Only problem is: the Yelp dataset is made of five data collections in MongoDB, yet the traditional ER tools end their reverse-engineering process showing these stats:
If there are just five collections in the database, you would expect only five entities in the Entity Relationship diagram, one for each of the collections in MongoDB, right? Something more like this:
Reverse-engineering of Yelp Challenge dataset using Hackolade |
Besides the more orderly aspect, this second diagram is also a lot easier to understand. It is a closer representation of the physical storage, displaying nested JSON sub-objects as indentations rather than as separate boxes (entities) in the ERD -- in a manner similar to what you would find in a JSON document.
And if you're developing or maintaining your own model, it is a lot easier to deal with the entire JSON structure in just one view, including all nested objects (arrays and sub-documents), than if you need to open a new entity for each nested object (like in the following picture representing the structure of just one of the Yelp documents...)

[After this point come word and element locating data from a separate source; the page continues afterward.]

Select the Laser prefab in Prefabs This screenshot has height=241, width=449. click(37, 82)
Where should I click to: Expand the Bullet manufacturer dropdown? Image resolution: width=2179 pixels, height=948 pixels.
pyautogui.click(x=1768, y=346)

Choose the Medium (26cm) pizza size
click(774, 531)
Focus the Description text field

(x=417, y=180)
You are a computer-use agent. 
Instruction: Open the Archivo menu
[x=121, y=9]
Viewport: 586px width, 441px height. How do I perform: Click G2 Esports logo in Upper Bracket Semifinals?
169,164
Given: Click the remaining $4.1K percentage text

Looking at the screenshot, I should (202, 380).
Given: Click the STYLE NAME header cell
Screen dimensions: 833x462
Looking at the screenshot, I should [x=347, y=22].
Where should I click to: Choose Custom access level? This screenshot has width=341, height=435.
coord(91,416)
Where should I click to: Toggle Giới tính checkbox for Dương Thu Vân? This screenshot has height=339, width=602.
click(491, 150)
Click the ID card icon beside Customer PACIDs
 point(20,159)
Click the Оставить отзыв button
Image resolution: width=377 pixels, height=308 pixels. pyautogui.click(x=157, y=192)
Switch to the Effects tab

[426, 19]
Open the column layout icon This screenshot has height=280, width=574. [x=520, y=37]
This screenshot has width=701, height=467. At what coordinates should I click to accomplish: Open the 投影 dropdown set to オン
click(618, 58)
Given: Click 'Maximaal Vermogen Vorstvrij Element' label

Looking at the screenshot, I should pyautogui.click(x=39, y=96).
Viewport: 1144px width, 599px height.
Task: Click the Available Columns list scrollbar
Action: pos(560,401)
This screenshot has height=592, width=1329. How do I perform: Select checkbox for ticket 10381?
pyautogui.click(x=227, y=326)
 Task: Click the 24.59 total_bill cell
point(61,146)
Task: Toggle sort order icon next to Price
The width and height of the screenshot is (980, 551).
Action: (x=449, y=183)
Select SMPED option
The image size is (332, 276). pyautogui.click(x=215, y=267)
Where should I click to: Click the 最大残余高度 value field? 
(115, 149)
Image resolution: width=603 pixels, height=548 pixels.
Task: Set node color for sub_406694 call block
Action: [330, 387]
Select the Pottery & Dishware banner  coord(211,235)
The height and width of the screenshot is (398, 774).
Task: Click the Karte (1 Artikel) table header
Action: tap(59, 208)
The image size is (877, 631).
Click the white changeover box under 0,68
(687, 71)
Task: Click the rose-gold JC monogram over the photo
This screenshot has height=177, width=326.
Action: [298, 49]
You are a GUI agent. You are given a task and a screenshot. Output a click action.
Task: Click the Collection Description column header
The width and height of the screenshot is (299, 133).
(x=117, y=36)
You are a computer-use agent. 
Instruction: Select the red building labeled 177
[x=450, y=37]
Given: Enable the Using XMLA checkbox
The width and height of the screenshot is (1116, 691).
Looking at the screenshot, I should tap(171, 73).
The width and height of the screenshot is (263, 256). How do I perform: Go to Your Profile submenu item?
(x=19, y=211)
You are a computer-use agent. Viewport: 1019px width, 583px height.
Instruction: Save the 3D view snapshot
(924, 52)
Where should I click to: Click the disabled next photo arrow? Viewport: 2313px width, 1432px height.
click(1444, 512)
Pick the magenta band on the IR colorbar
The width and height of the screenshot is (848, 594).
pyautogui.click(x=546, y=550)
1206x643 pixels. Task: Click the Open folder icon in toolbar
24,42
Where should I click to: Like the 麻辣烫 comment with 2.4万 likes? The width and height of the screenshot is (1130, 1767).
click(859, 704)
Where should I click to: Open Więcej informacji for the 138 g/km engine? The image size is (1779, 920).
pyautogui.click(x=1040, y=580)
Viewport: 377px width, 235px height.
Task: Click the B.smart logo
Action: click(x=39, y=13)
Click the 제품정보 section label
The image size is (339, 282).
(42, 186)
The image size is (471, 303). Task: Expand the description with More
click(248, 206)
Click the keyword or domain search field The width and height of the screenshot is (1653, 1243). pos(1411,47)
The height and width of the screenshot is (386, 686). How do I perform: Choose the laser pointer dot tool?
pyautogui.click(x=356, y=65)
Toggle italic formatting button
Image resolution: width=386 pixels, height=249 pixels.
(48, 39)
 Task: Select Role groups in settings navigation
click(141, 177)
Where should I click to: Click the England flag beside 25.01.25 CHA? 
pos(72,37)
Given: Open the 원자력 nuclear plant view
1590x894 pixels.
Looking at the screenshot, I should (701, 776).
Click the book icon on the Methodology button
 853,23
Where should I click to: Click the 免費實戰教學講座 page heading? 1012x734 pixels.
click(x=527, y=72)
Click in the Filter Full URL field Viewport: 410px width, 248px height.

Yelp Business collection represented by a traditional ER tool |
No wonder some developers of NoSQL applications don't want to hear about data modeling, when the diagram that is supposed to help understand and structure things, is actually more confusing, and doesn't look anywhere close to the physical documents being committed to the database! A more natural view would be this one:
Yelp Businesses collection represented by Hackolade |
To manage objects metadata, Hackolade provides a second view -- a hierarchical tree view -- similar to the familiar XSD tree:
Hierarchical tree view in Hackolade |
One of the great benefits of this tree view is the handling of the polymorphic nature of JSON, letting the user define choices between different structures.
The reason for the difficulty with traditional ER tools in representing JSON nested structures is actually simple and logical: they were originally designed for relational databases, and their own persistence data model (how they store objects and metadata) is itself relational.
As a user, if you use a traditional ER diagramming tool for the data modeling of relational databases and apply it to a NoSQL database (MongoDB in this case), you are constrained by the original purpose and underlying data model of the tool itself. And while it is quite creative of the vendor to make its tool "compatible" with MongoDB, it is clearly an afterthought, and it ends up not being very useful.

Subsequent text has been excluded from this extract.